Your instructions.
Retype the rows below word for word, leaving out the pictures.

— begin Records for this task —

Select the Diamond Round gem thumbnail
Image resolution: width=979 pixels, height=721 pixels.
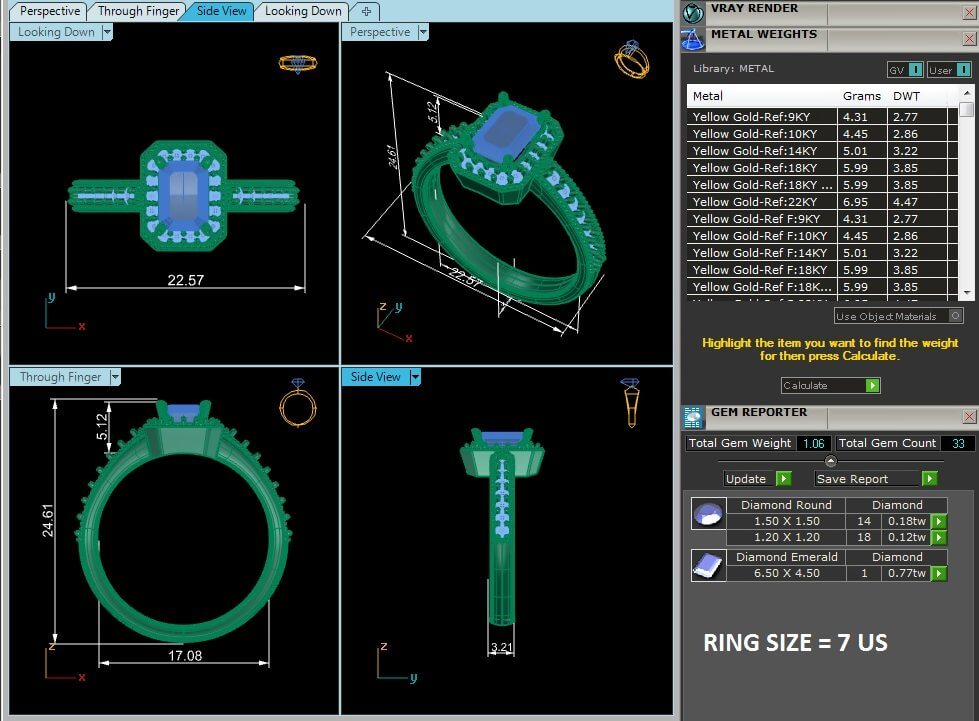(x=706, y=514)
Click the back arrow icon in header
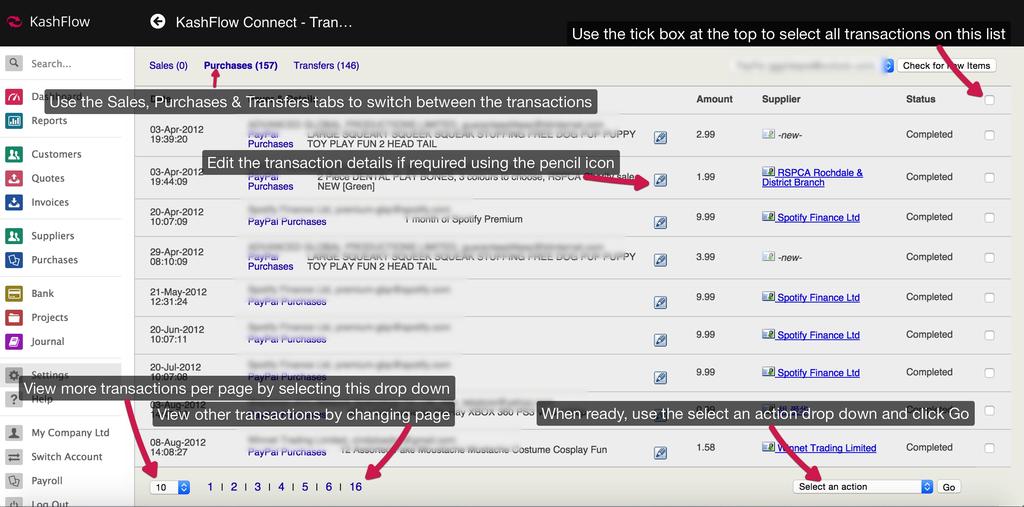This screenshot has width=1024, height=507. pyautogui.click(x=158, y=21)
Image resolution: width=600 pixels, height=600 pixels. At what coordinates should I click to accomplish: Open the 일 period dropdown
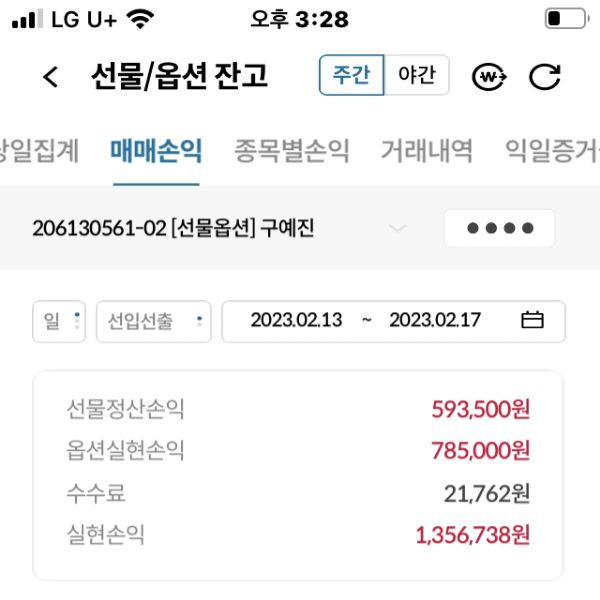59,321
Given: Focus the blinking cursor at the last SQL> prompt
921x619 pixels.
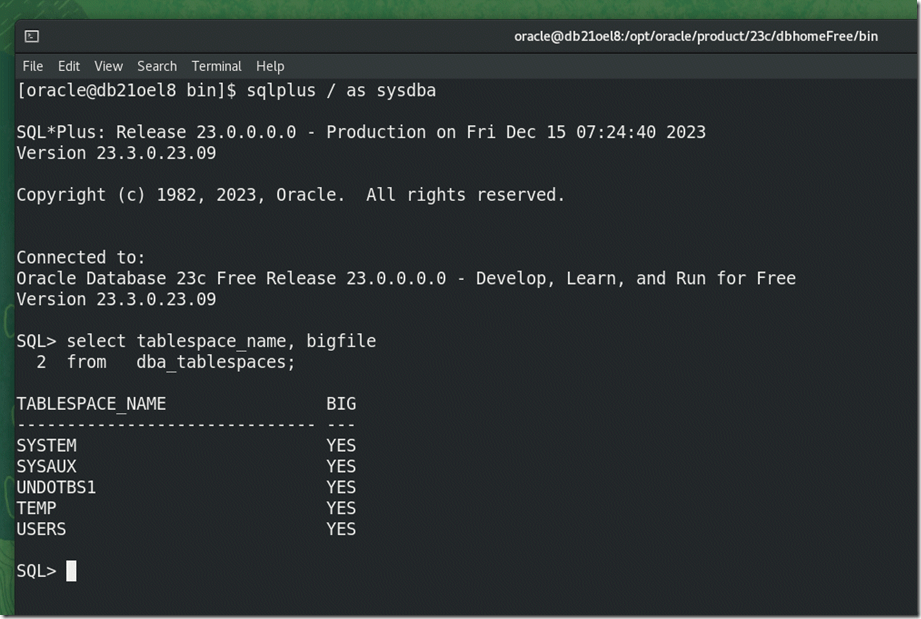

— end Records for this task —

Finished answer.
Select the Diamond Round gem thumbnail
Image resolution: width=979 pixels, height=721 pixels.
(x=706, y=514)
Click the back arrow icon in header
This screenshot has width=1024, height=507. pyautogui.click(x=158, y=21)
Image resolution: width=600 pixels, height=600 pixels. At what coordinates should I click to accomplish: Open the 일 period dropdown
59,321
Given: Focus the blinking cursor at the last SQL> prompt
921x619 pixels.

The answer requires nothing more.